## Your task
From the records below, extract only the lines running from the line with "[Facebook] (959, 1558)" to the line with "Screenshot is 375x693.", both lines included, reproducing them exactly.

#### Exercise material

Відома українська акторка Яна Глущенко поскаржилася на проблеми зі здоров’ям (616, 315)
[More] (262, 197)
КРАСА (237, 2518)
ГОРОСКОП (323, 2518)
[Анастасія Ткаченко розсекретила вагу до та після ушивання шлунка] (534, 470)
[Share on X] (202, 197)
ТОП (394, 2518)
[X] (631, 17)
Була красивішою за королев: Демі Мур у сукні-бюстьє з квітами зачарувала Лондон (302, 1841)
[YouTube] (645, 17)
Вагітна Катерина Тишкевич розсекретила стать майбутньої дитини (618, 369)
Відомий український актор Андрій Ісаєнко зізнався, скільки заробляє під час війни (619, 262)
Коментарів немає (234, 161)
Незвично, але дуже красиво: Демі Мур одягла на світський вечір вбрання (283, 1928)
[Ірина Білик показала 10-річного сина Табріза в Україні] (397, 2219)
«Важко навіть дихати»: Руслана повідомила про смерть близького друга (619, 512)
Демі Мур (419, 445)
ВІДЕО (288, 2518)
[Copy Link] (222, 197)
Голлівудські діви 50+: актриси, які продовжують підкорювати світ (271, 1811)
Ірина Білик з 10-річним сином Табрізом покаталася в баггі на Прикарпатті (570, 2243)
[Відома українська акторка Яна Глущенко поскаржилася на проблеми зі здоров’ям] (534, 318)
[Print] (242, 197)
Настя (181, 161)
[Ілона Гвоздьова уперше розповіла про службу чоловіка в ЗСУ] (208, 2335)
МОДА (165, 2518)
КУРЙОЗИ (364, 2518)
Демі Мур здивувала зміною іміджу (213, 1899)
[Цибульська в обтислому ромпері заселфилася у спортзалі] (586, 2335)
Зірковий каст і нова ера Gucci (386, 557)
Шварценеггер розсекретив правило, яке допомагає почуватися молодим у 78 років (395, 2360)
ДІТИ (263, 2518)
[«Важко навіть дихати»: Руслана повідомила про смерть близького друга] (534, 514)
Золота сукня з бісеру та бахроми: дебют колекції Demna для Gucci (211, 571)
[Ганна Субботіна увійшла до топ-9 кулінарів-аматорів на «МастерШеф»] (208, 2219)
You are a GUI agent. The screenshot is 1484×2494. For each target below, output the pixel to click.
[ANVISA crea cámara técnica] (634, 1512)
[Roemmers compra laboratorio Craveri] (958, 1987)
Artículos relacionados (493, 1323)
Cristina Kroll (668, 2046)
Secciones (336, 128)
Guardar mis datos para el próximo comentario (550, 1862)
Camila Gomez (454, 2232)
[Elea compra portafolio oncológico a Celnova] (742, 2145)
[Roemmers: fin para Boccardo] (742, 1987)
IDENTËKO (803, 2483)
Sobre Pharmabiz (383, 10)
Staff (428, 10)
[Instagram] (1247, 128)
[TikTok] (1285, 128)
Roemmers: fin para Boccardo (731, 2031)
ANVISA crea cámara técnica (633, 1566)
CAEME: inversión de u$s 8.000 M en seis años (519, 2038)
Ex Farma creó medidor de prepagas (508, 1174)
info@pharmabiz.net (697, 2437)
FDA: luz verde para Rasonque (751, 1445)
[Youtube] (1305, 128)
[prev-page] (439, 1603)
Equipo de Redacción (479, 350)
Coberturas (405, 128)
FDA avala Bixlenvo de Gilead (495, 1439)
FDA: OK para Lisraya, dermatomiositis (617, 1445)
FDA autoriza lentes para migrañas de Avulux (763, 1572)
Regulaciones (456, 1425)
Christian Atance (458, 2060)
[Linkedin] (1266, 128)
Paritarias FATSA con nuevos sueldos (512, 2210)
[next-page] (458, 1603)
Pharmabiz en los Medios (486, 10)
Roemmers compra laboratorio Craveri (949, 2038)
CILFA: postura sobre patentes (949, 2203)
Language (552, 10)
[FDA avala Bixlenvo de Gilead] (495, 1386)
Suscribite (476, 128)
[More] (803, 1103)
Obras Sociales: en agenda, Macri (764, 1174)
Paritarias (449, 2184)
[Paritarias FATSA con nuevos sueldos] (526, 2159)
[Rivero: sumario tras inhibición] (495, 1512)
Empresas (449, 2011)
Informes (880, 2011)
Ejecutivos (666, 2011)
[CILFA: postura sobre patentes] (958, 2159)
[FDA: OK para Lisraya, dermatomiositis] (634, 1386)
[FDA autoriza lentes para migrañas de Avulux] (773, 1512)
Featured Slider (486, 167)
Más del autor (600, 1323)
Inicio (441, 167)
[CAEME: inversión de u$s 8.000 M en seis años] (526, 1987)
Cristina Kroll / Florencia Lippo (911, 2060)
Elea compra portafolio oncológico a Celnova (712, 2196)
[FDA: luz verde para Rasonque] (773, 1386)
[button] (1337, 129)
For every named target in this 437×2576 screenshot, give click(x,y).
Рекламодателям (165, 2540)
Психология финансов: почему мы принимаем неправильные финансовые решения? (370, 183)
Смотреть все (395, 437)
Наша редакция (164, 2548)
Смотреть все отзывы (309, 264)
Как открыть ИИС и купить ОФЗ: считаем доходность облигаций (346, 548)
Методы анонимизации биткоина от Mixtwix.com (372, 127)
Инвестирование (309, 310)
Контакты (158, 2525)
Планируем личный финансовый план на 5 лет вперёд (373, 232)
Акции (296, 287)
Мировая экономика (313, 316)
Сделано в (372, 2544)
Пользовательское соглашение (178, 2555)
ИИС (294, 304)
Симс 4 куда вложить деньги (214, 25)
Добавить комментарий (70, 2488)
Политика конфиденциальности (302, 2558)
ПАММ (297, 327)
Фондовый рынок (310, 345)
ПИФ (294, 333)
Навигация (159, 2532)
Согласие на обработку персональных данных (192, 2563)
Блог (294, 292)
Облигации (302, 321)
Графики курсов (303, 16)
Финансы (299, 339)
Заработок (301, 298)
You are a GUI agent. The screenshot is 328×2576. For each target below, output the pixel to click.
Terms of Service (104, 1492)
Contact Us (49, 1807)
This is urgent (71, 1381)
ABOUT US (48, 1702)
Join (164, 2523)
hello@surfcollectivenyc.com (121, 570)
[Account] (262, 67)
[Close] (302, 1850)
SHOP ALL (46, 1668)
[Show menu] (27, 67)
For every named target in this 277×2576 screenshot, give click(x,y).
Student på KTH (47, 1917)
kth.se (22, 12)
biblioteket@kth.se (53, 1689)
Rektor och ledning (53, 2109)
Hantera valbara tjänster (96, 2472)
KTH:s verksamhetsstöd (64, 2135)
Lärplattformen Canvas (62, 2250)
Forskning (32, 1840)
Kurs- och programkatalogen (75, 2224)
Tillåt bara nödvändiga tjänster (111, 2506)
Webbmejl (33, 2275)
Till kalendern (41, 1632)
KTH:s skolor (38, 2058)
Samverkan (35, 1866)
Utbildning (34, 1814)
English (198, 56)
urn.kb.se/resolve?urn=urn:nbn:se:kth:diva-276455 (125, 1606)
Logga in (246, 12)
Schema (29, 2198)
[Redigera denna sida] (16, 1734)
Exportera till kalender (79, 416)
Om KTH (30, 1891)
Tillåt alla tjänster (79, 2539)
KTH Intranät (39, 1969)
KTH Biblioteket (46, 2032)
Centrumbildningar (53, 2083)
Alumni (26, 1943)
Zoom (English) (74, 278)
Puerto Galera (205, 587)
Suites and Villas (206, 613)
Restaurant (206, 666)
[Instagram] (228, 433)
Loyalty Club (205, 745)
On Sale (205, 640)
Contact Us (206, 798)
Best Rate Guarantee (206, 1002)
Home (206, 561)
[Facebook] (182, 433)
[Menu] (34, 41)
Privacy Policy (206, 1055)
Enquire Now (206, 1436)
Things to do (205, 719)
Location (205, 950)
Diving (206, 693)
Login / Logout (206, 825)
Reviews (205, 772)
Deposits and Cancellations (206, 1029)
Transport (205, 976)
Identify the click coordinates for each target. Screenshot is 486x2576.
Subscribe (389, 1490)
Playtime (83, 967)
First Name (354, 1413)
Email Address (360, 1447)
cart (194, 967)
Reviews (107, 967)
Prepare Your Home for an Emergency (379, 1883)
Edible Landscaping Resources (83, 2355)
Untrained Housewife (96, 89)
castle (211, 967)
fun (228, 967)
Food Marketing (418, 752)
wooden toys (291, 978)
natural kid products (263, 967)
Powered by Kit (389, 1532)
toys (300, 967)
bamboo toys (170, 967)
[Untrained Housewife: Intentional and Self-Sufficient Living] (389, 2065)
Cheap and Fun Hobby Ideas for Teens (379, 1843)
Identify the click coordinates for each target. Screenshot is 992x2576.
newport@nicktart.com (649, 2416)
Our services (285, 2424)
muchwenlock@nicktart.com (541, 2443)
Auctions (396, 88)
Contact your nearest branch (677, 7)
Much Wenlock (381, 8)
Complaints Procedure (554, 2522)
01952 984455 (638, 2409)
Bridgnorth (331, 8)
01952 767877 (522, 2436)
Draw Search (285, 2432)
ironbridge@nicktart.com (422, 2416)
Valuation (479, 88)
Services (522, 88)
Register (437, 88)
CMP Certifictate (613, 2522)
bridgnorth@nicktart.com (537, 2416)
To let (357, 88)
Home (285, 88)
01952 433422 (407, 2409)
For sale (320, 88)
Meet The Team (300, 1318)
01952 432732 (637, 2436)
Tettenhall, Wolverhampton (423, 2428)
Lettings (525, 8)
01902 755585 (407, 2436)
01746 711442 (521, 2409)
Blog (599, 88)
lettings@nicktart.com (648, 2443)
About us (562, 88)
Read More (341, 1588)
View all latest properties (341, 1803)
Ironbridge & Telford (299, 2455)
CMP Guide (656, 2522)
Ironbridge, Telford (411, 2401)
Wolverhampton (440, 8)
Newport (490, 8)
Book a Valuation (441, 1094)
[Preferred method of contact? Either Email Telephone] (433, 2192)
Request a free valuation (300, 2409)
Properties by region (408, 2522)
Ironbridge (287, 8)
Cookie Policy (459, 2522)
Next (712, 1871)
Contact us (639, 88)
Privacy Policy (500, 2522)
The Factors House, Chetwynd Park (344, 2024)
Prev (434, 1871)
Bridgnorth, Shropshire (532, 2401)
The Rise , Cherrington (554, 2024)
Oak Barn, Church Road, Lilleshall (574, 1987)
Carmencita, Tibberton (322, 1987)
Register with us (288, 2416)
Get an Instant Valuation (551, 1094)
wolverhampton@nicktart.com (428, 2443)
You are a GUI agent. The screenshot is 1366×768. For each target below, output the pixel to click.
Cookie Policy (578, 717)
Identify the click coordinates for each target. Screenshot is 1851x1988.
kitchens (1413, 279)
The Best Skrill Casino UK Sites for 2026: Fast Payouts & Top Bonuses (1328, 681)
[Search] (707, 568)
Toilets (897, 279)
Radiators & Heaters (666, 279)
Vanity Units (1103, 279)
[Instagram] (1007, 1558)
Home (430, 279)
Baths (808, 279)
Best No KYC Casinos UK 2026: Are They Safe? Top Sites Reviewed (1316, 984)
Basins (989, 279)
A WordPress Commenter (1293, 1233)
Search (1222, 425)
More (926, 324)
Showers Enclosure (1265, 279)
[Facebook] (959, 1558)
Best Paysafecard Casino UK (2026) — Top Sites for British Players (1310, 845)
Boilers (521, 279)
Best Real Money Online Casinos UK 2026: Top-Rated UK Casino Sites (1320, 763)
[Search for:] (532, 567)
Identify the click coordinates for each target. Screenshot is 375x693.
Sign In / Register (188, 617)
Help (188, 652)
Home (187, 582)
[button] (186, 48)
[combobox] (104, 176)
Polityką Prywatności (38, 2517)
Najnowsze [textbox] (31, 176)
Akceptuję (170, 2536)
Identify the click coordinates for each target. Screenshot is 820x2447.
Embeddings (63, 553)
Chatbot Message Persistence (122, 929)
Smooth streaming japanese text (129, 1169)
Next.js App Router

########

## Solution to this exercise
[Facebook] (959, 1558)
Best Paysafecard Casino UK (2026) — Top Sites for British Players (1310, 845)
Boilers (521, 279)
Best Real Money Online Casinos UK 2026: Top-Rated UK Casino Sites (1320, 763)
[Search for:] (532, 567)
Identify the click coordinates for each target. Screenshot is 375x693.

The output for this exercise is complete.